Incomplete recovery can be
performed with the help of Oracle's Recovery Manager tool RMAN or by
using o/s utilities for the restore and then SQL commands for the
recovery. Recovery in this scenario comprises the following steps:
- Shutdown the database (SHUTDOWN
IMMEDIATE)
- Start the instance and mount the
datbase (STARTUP
MOUNT)
- restore
all the data files and archived logs (as well as the control
file
if the database structure has changed) using o/s commands or the restore
database command in RMAN
- recover the database (by use of the recover
database command in SQL or RMAN) until just before the
start of the batch job (specify the time or scn)

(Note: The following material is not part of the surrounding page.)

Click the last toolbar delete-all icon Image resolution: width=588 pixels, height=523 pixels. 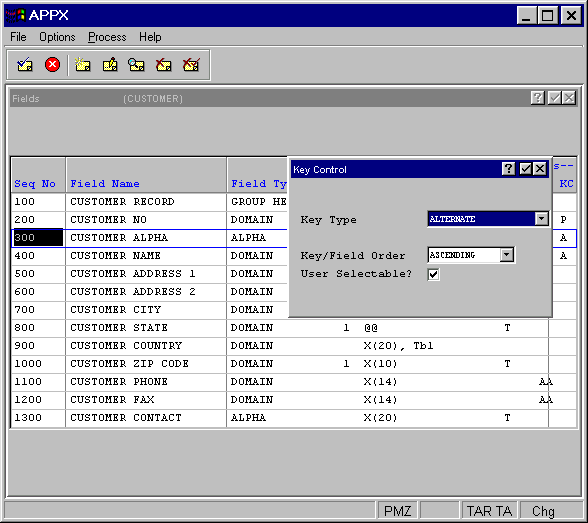tap(191, 65)
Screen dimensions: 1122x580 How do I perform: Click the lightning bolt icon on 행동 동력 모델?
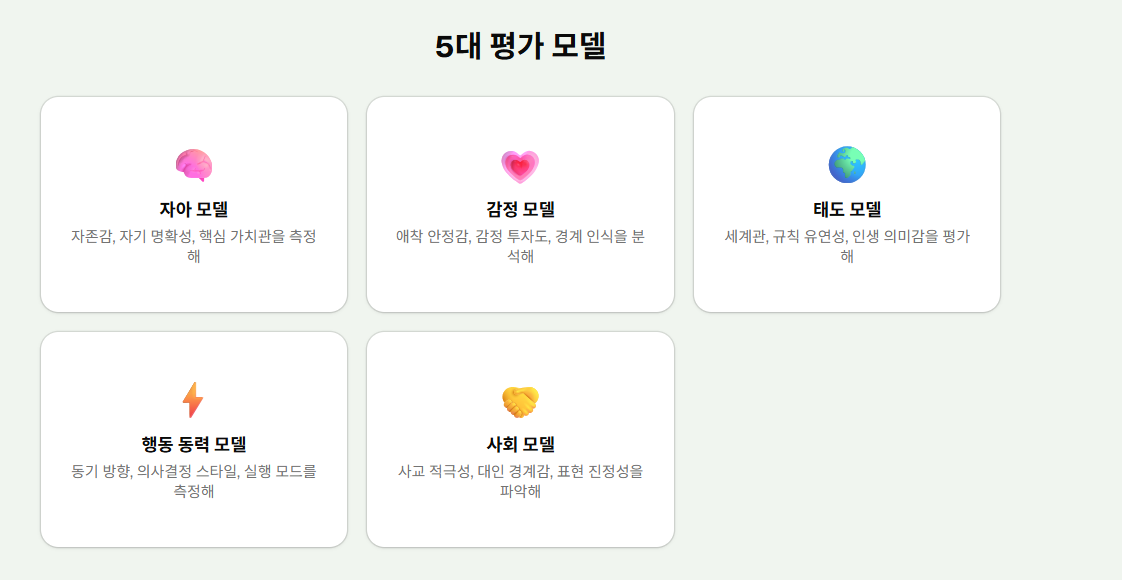pos(192,400)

- finally, open the database and reset the logs
Your database will then be in a usable state with the data as it was
before the batch job started.
User Error
Another
scenario requiring Oracle disaster recovery is a user dropping a table,
a whole tablespace or deleting a data file. In this scenario,
a
user is not necessarily a business user - it could be a developer or
even a dba. Never the less you still have to deal with it.
In
this scenario, recovery is the first step, the 2nd step is to
see
if you need to change procedures or security policies to prevent this
happening again! But that's outside this discussion.
So what options are available here?
FLASHBACK
TABLE
Let's
start with the easiest one - a dropped table. A feature introduced with
Oracle 10g is the concept of a recycle bin for dropped tables (and
dependent objects). To recover a dropped table, it is simply a case of
issuing the following SQL command:
FLASHBACK
TABLE emp TO BEFORE DROP;
Note however that dependent objects such as
indexes will have to be renamed, but it's certainly another quick and
easy recovery option!
Recovering a data file/tablespace
Oracle disaster recovery
resulting from the loss of a tablespace or a datafile involves four
steps that can all be done with the database open
for general use - as long as the
SYSTEM
and
UNDO
tablespaces have not been affected.
- Set the affected tablespace offline (alter
tablespace <ts> offline temporary)
- Restore the datafile from backup (using o/s
commands or RMAN)
- Recover the datafile i.e. roll forward using
archived and online redo logs (recover
datafile <filename>)
- Set the affected tablespace online (alter
tablespace <ts> online)
If either the
SYSTEM
or
UNDO
tablespace has been affected the Oracle database will shut down
automatically and so the first and last steps are not required. Again
the whole process is a lot easier if RMAN is used as RMAN keeps track
of where the backup sets are stored and optimises the restoration of
the data files.
To recover a
whole tablespace it's just a case of subsituting the word tablespace
for datafile and specifiying the tablespace name instead of the
datafile name.
Media (hardware) failure
This is probably
the least common of the Oracle disaster recovery scenarios we've looked
at but it is important to know how to deal with this should
the
need arise.
The first step is to determine whether the failure
is permanent or temporary and how wide-spread it is. For a permanent
failure, lost data files need to be restored to a different
location, your Oracle database made aware of the changes and
then
the files recovered as per user errors. With a temporary failure files
can be restored to their original location if they've been lost or
damaged
Assuming a permanent media failure, these are the steps required for
Oracle disaster recovery:
- Shutdown the database (SHUTDOWN
IMMEDIATE)
- Restore the datafiles from backup (using o/s
commands or RMAN)
- Re-start and mount the database (STARTUP
MOUNT)
- Rename each of the affected datafiles (ALTER
DATABASE RENAME FILE <old_location>
TO <new_location>)
- Recover the datafiles i.e. roll forward using
archived and online redo logs (RECOVER
DATAFILE <filename>)
- Re-open the database (ALTER
DATABASE OPEN) and make it available for general use
It
is possible to do this recovery with the database open but it could
well be quicker and easier to shutdown the database rather than having
end-users complain that parts of the application are not working.
See the Oracle documentation for full
details on these commands and Oracle disaster recovery options.